"""
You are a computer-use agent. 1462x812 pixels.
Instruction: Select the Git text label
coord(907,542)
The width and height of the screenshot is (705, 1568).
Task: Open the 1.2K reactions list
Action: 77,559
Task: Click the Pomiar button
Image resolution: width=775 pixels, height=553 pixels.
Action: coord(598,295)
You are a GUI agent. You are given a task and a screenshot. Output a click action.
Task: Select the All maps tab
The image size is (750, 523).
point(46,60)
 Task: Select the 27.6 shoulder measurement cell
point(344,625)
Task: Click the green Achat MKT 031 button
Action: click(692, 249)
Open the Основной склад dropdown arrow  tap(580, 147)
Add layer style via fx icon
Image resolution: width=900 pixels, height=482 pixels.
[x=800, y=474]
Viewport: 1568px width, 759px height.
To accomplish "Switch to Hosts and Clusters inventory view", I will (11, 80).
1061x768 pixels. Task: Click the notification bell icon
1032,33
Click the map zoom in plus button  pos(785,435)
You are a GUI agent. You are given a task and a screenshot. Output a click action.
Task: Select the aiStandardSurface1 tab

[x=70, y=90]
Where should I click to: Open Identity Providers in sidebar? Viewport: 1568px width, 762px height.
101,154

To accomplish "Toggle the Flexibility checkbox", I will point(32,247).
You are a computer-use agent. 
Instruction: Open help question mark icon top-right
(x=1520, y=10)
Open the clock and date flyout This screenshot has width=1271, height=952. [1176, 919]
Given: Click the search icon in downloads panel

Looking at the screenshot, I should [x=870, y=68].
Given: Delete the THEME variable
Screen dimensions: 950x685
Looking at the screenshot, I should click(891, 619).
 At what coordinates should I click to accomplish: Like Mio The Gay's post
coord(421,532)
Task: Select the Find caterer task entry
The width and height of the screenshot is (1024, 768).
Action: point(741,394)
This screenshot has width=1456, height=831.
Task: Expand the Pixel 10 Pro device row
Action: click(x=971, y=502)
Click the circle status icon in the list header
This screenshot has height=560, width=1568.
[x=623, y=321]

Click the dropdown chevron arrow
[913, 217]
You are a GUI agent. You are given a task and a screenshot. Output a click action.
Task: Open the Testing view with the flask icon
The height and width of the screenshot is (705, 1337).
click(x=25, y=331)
"""
• [PROBLEM REQUIREMENTS] Copy the items word for word, starting with the line that contains "Add layer style via fx icon" and going on through the line that contains "(x=1520, y=10)".

• [TASK RESPONSE]
Add layer style via fx icon
Image resolution: width=900 pixels, height=482 pixels.
[x=800, y=474]
Viewport: 1568px width, 759px height.
To accomplish "Switch to Hosts and Clusters inventory view", I will (11, 80).
1061x768 pixels. Task: Click the notification bell icon
1032,33
Click the map zoom in plus button  pos(785,435)
You are a GUI agent. You are given a task and a screenshot. Output a click action.
Task: Select the aiStandardSurface1 tab

[x=70, y=90]
Where should I click to: Open Identity Providers in sidebar? Viewport: 1568px width, 762px height.
101,154

To accomplish "Toggle the Flexibility checkbox", I will point(32,247).
You are a computer-use agent. 
Instruction: Open help question mark icon top-right
(x=1520, y=10)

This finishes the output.